Explaining the idea of creating MECs as an opportunity to reach out to architects and engineers rather than call them to a brick and mortar showrooms, Gupte described them as the busiest and whackiest lot. Stating that they have had the experience of working closely with leading architects like Hafeez Contractor, and their projects, Gupte mentioned that MEC-1 happened three years ago. “MEC-2 happened two years ago. MEC-3 adds to the two experience centres we built, and is bigger. It will facilitate our trade focus,” he added.

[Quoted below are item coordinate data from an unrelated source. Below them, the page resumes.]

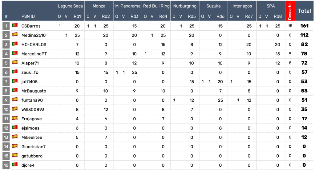
Task: Click the flag icon next to Will300893
Action: [x=14, y=109]
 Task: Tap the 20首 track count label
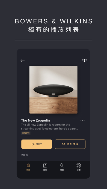(25, 155)
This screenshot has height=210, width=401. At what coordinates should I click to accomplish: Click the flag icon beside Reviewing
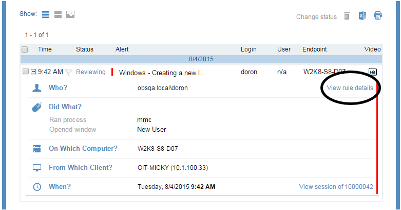click(x=69, y=73)
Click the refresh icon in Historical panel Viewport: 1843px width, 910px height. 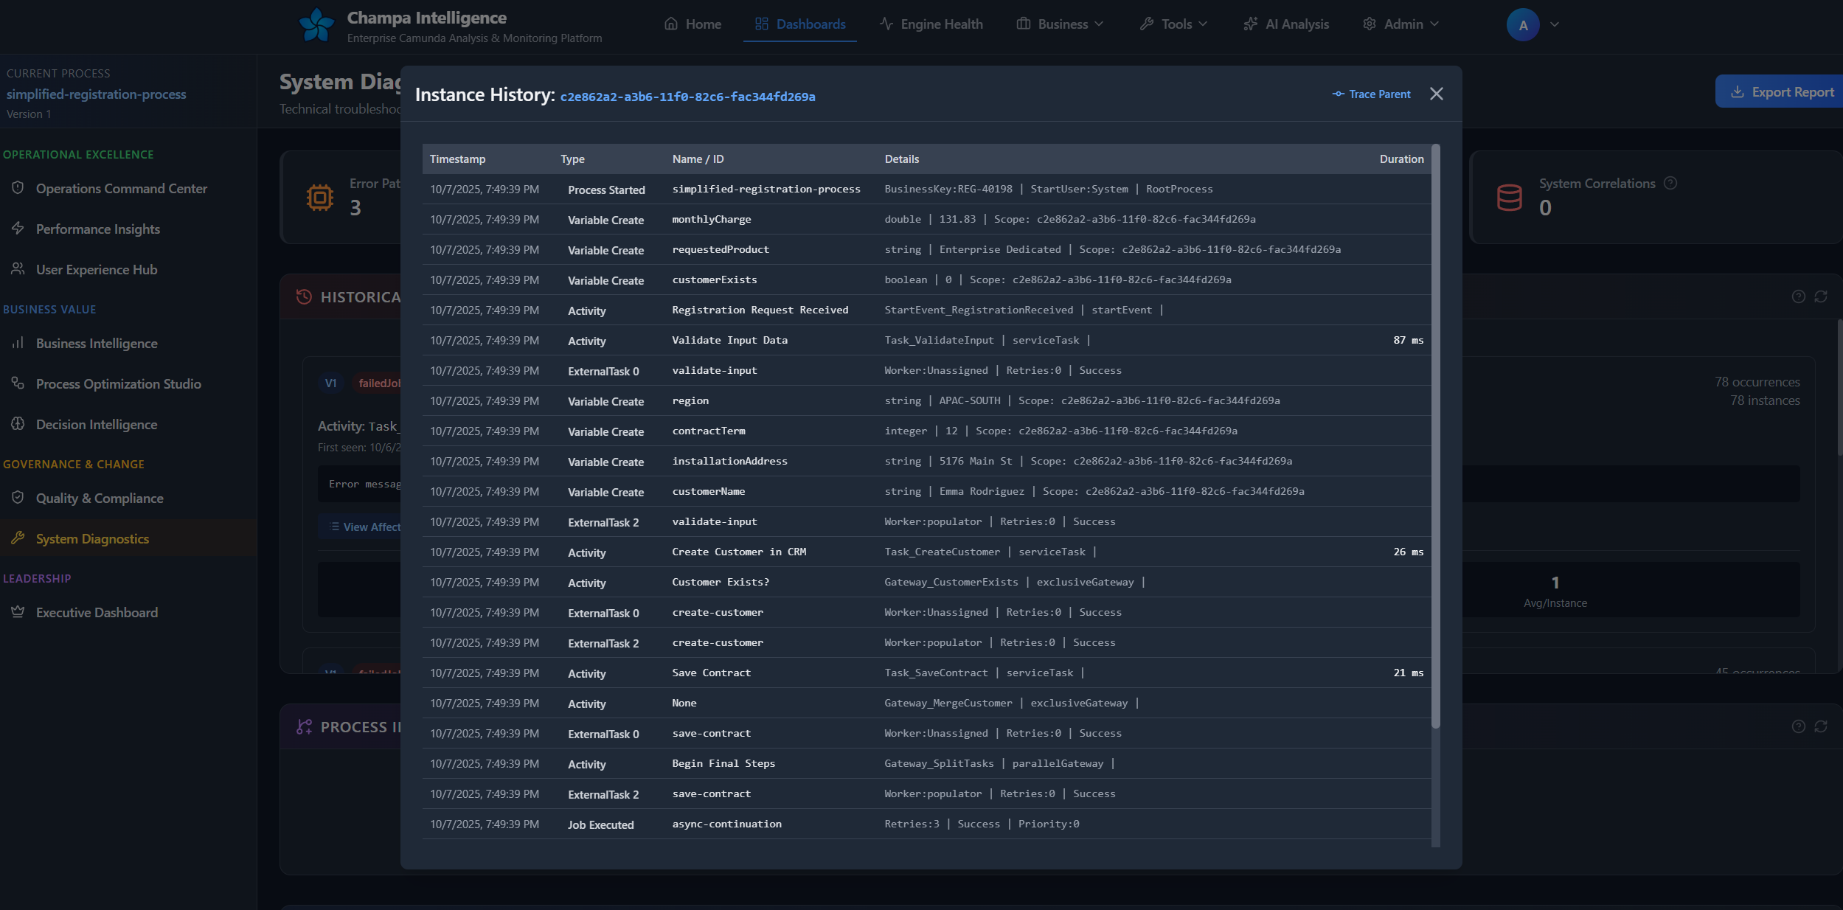[1821, 296]
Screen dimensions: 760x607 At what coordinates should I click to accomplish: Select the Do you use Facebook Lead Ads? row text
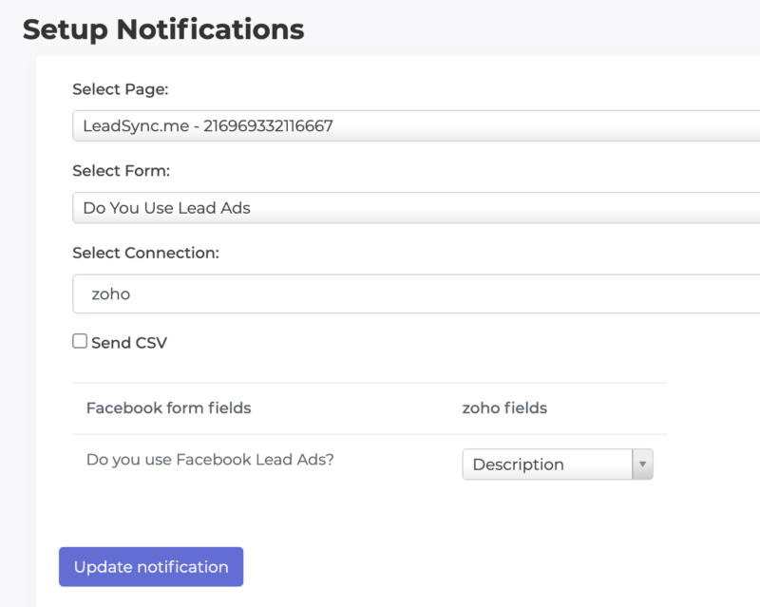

Speaking about the creation of MEC-3, and the use of a orange band across the sides, Deepak More of DC Design, stated that the design had to look like a huge 3D mobile sculpture, “It had to shock and awe, as if a futuristic spaceship has landed”. “The interior was designed in such a way that it would be organic as well as look asymmetrical from left-to-right, and from the front-to-back,” he said. This design philosophy led to the creation of a unique sinewy look and feel.

Intending to numb people with its ultra high-end classy and organic surfaces, the interior of MEC-3 attempts at replicate some concept cars and yachts even as it displays a range of aspirational locking systems and solutions. If the combination of an orange band over a smooth black surface was done to present a 3D impression, and to make a clear distinction in terms of style and boldness, the use of dual-colour scheme was done to hint at niche product positioning ability. An effort was made to amalgamate digital engineering and craftsmanship. Also looked into, according to More, was an ability to infuse acute styling sensitivity. Confirming to CMVR regulations under special application vehicle, MEC-3 saw 30 people at DC Design work on it. It took three months to build the vehicle. Expected to run for five years, MEC-3 adds a new dimension to the use of a multi-axle luxury coach. A few years ago, actor Shahrukh Khan invested in a vanity van that was built on a similar multi-axle luxury coach from Volvo. The creation of MEC-3 may be a logical extension of an experiment in the form of MEC-1 and MEC-2 gone right, it marks the culmination of the abilities of Godrej and Boyce to take a bold step to invest a considerable sum towards its creation, and for DC Design to think out of
the box.

Highlighting creativity with a practical edge to it, MEC-3 subtly endorses the fact that 600 million Indians use Godrej products. It represents a locking systems and solutions market that is estimated at Rs. 4,200 crore. Stating that Godrej is happy with the creation, Gupte described Chhabria as an entrepreneur with the brain of an engineer as well as a designer. He may not be off the mark. MEC-3 marks the creation of a mobile experience centre that presents a design-led innovation as a concept that blends design excellence and functionality into a manufacturing process. And, with customer centricity as one of the core pillars.